Ithyphallic – Technical term in art and anthropology scholarship for figures with a disproportionately large penis. “Hentai is inherently ithyphallic.” 
Thank you for opening the door to two-word examples, because I have a new favorite one: batgirl quicksand.
“kerfuffle” is a favorite of mine. I rarely get to use it.
The word that would not die.
Is it snark at this point, or has it descended into a running in-joke? This is the third thread that I’ve found it in. Second, if you don’t count the original. (Fourth if you count the poll.)
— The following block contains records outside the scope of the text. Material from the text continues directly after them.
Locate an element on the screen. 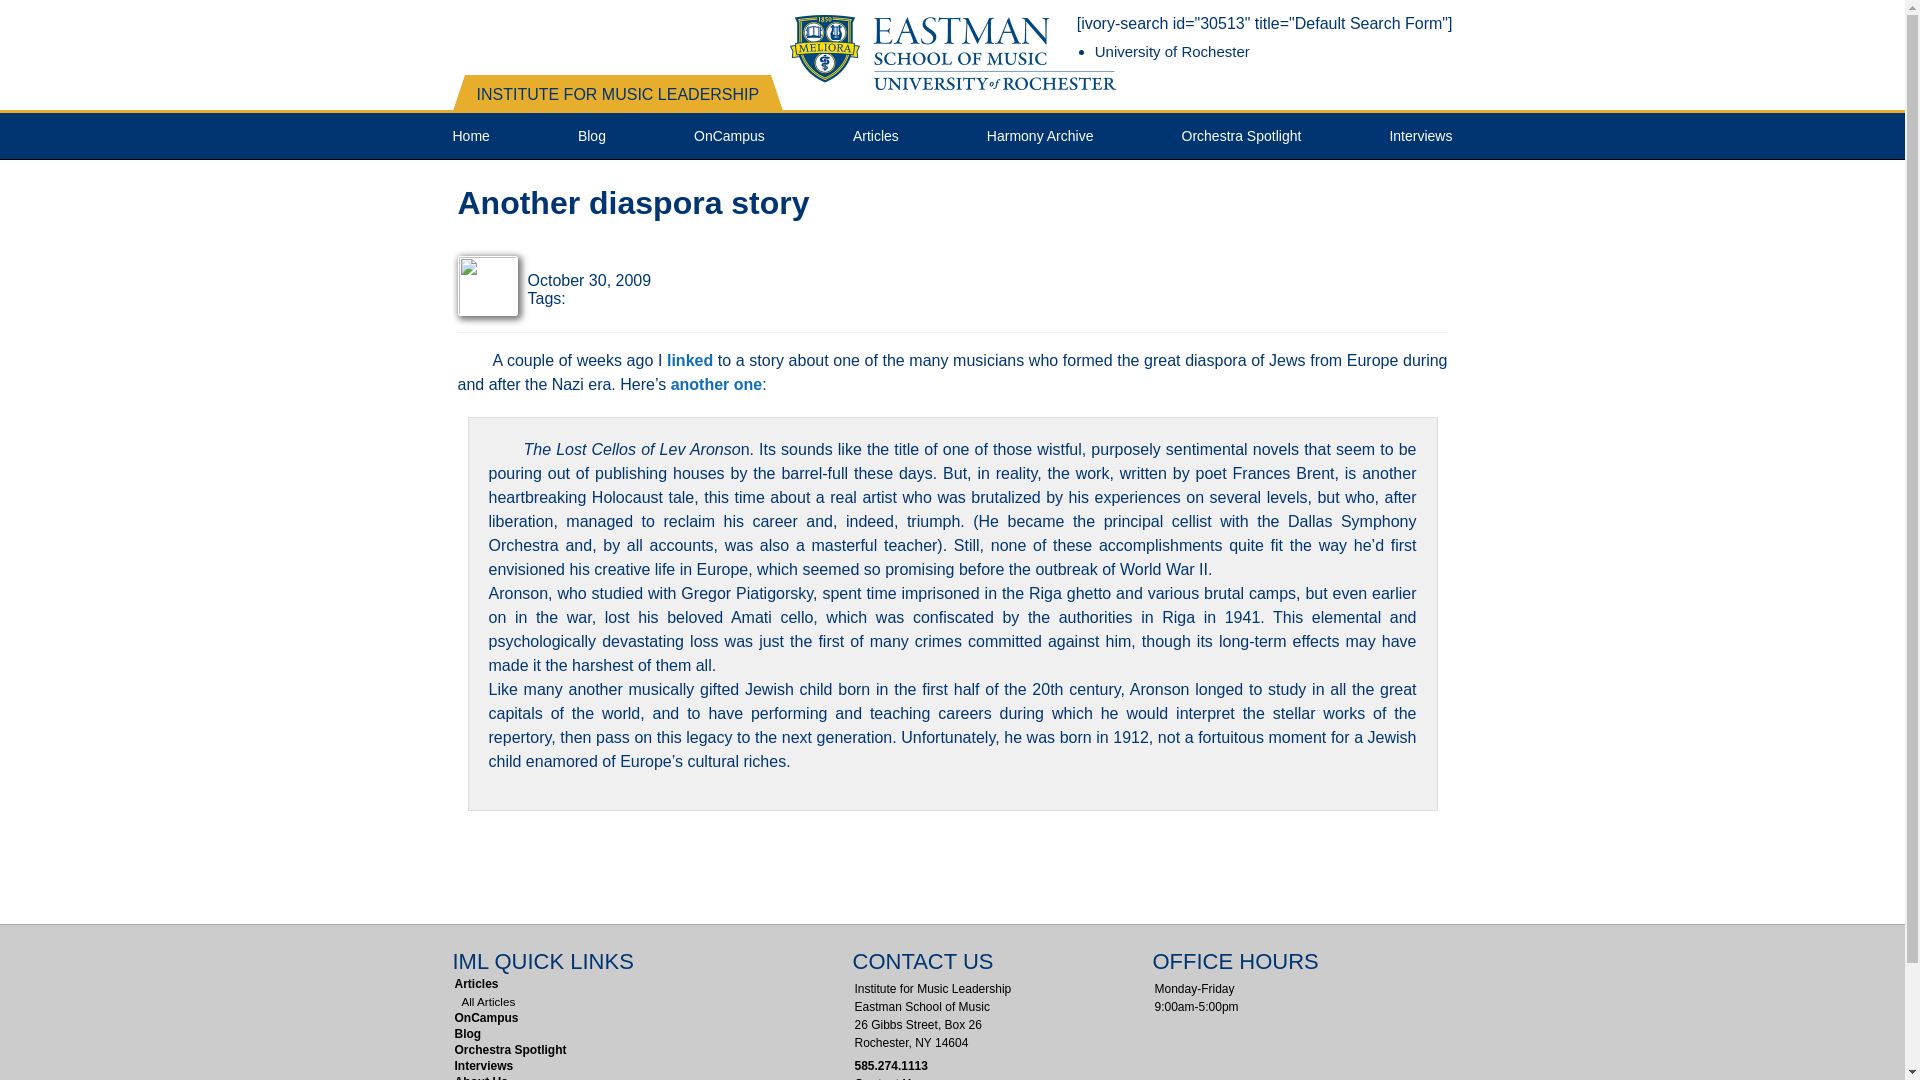  University of Rochester is located at coordinates (1172, 52).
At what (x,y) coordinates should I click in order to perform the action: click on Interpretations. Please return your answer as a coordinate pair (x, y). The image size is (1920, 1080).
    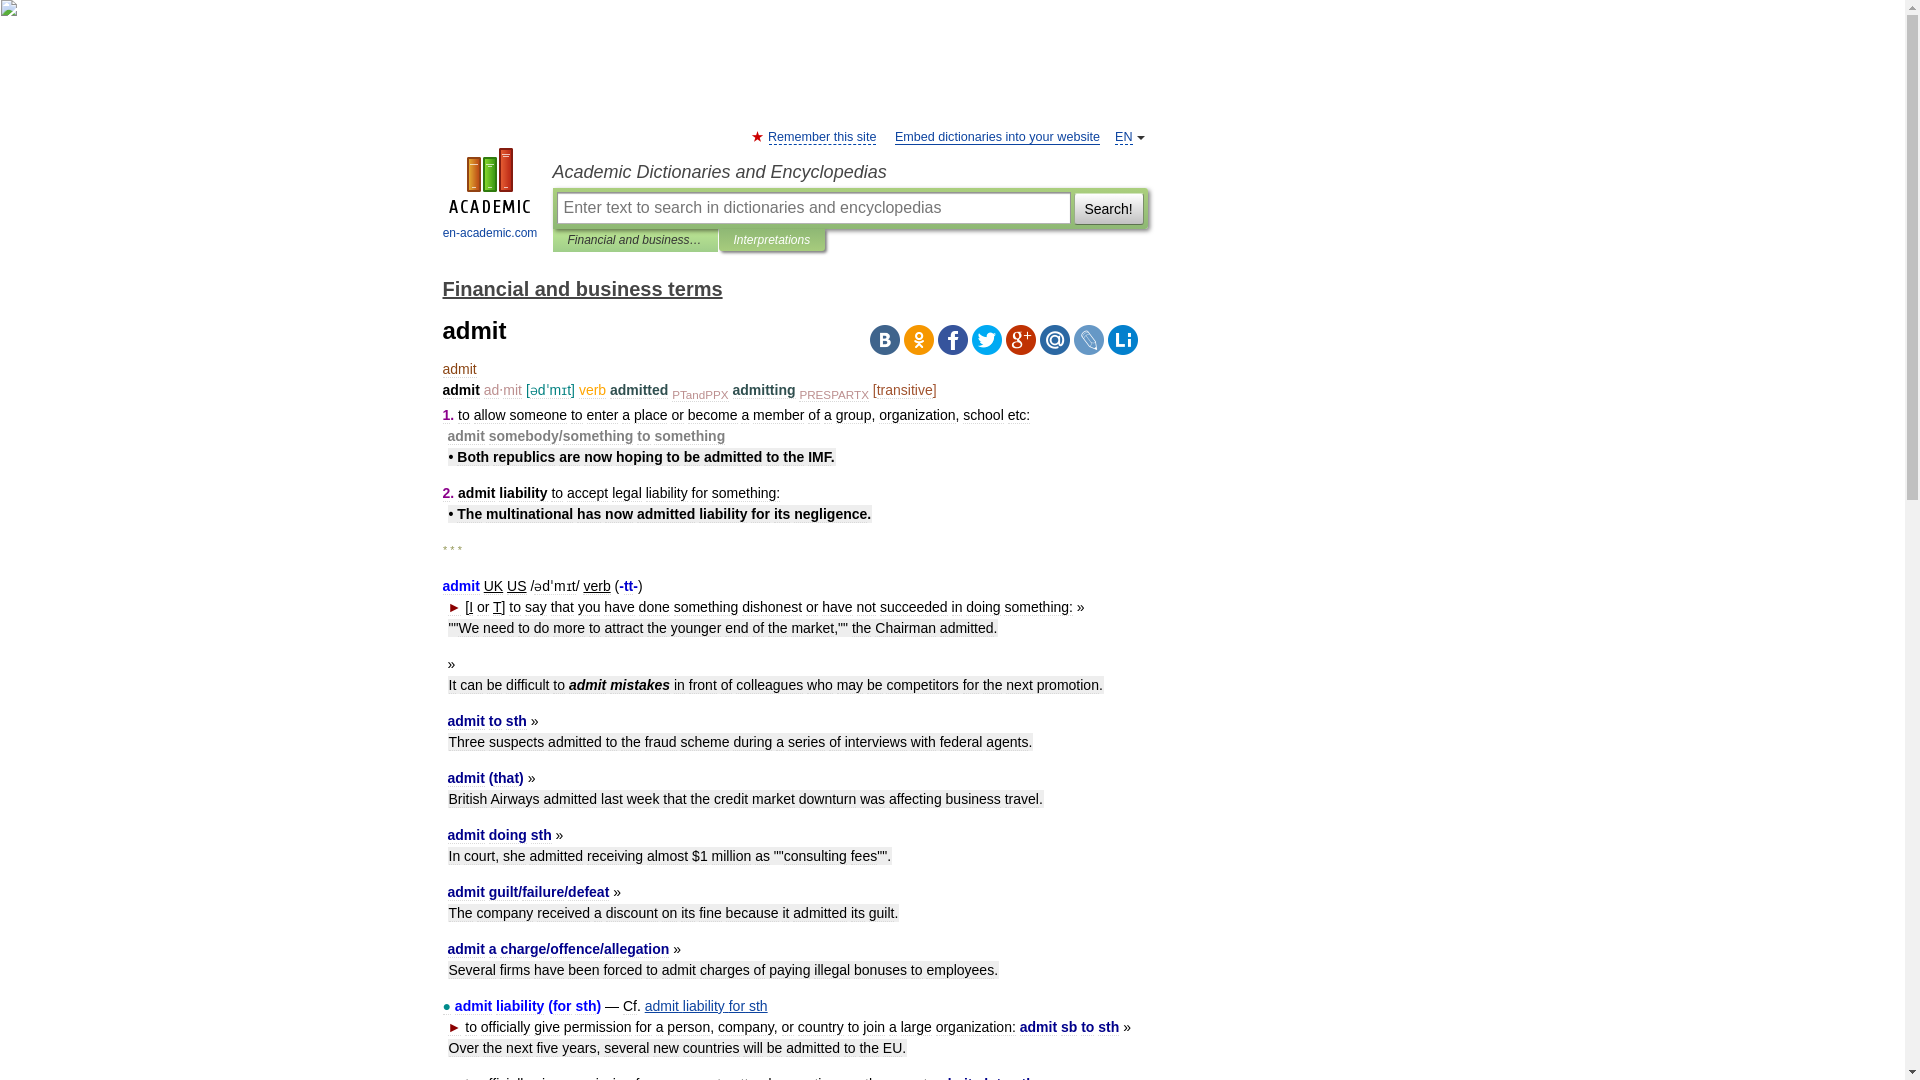
    Looking at the image, I should click on (772, 240).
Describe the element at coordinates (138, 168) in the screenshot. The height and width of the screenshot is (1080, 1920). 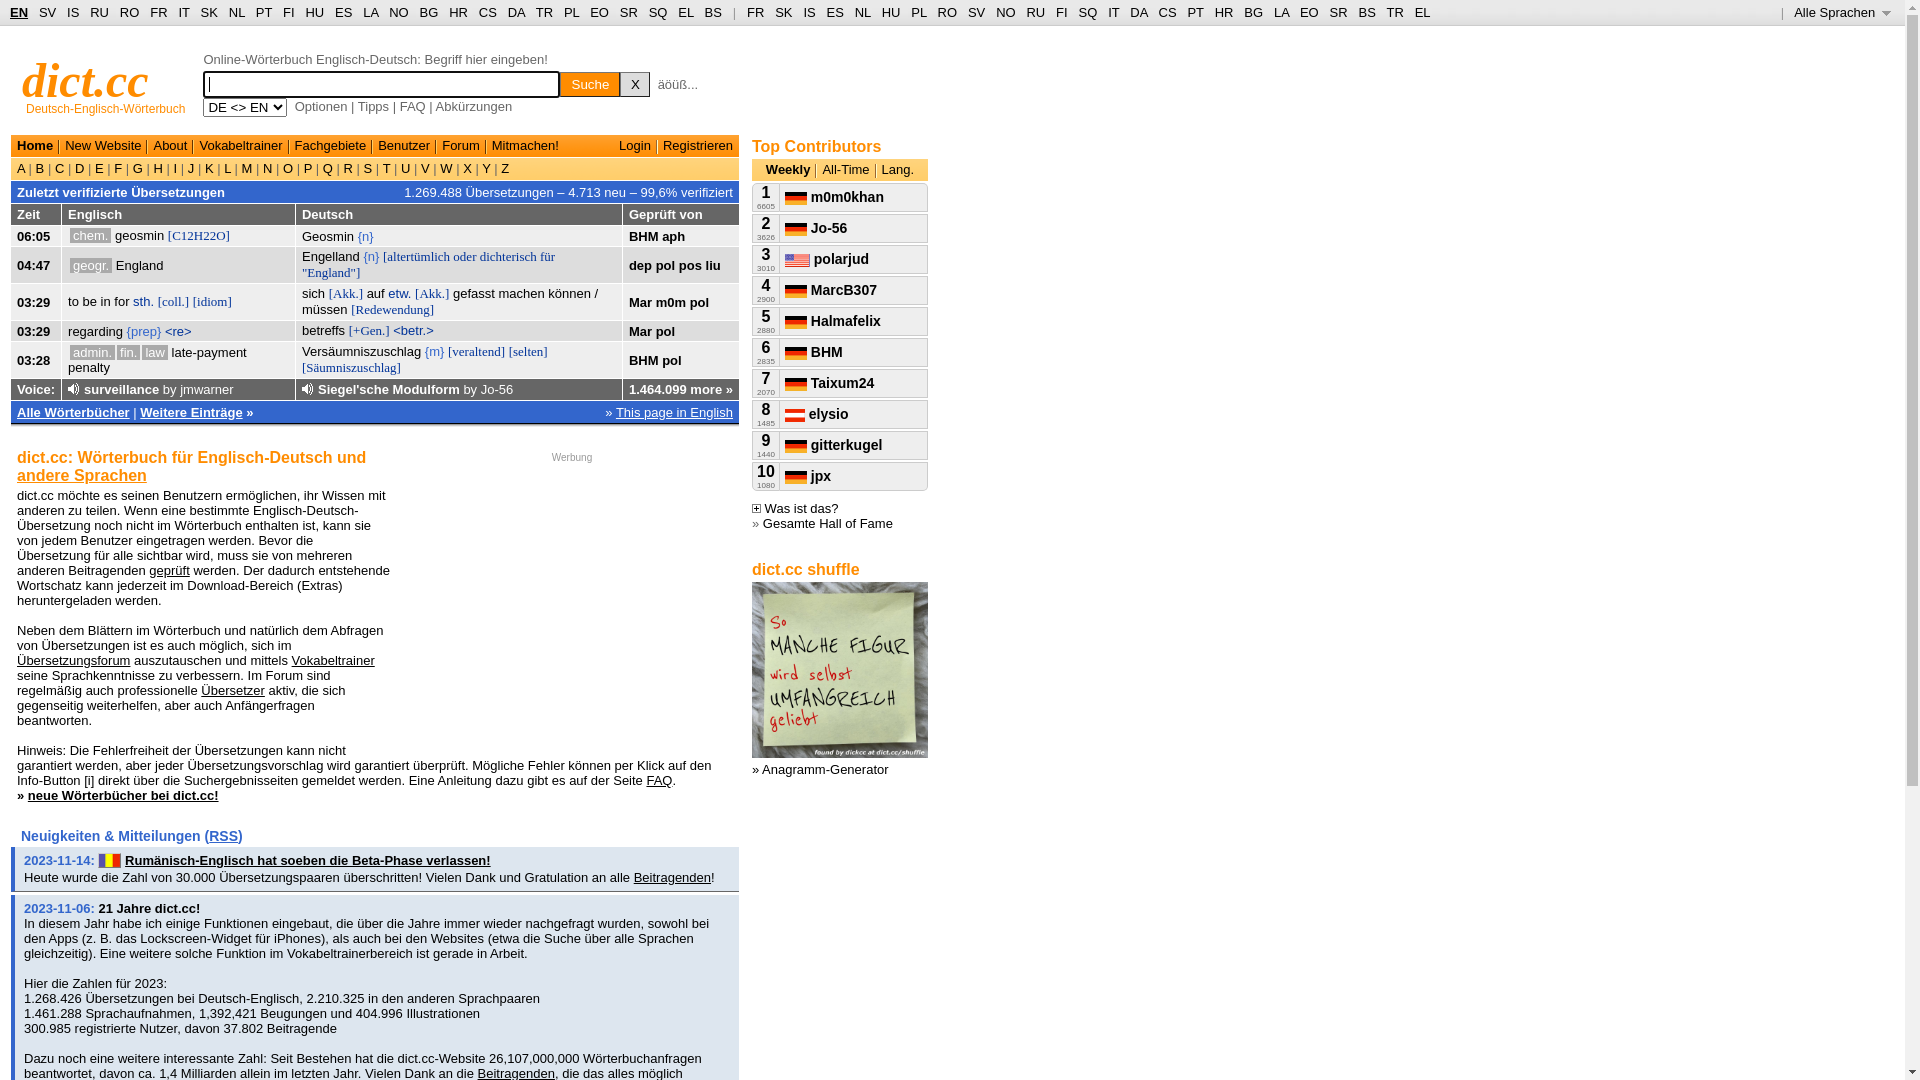
I see `G` at that location.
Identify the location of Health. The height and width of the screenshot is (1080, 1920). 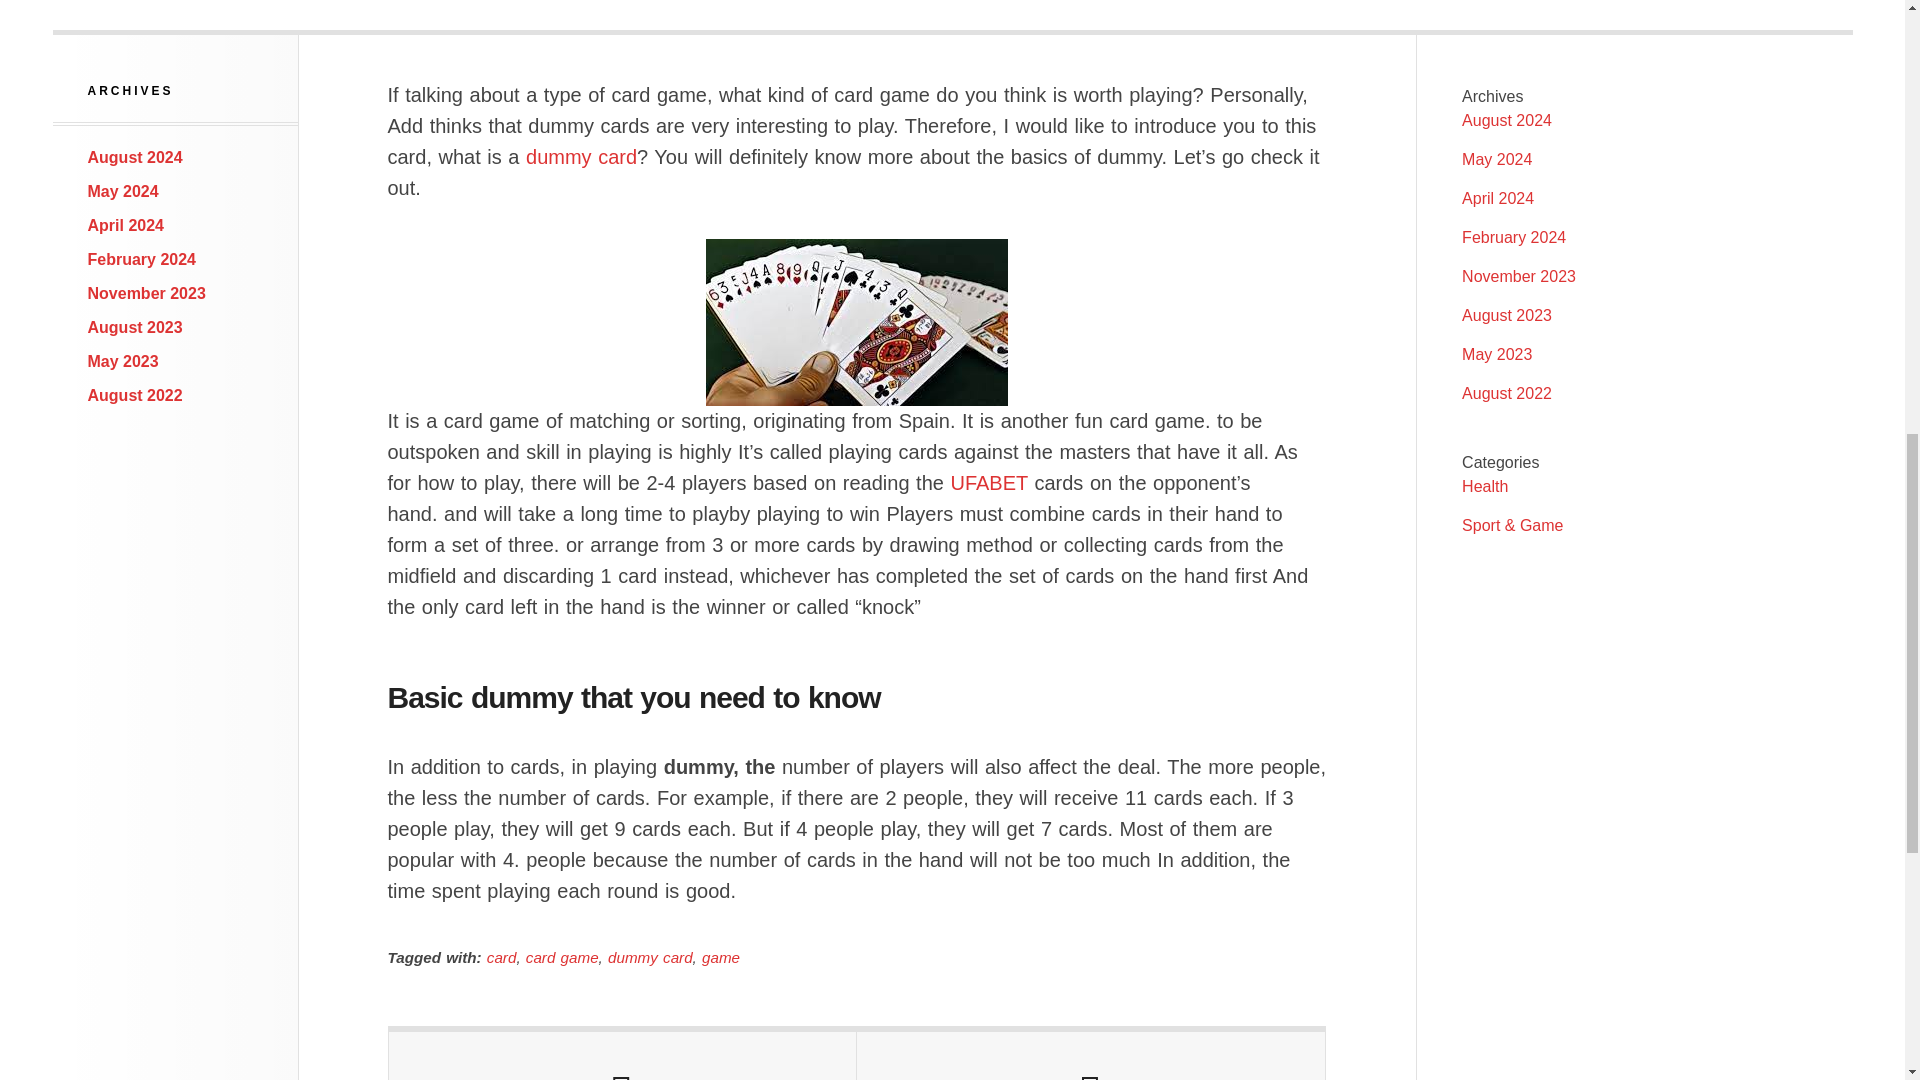
(1484, 486).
And I’ve never found the opportunity to use the word coprophagus, which the Urban Dictionary claims is a Zombie of little brain. I found that out when I checked on the spelling. Also that there is a band going by that name. Ah, kids today.
If you combine it with ‘rictus’, you have a shit-eating grin. Which reminds me of a line in Gaiman’s American Gods. “He grinned like a fox eating shit off a barbed wire fence.” If that isn’t an old folk usage, it ought to be.
Tomfoolery, kerfuffle, copacetic have all been mentioned.
Subsume is a new favorite of mine.
Epiphany, not the religious context, is one of my personal favorites.
Lollygaggying.
I missed my chance at Necronomi-con last year when the theme was “phobias”, and your nametag had some phobias you could check off if you “had” them. One was coulrophobia, fear of clowns. Another was somniphobia, fear of sleep.
Too late I figured out the perfect joke. I could have pencilled in “Somnicoulrophagophobia”, which is close to “can’t sleep, clowns will eat me”.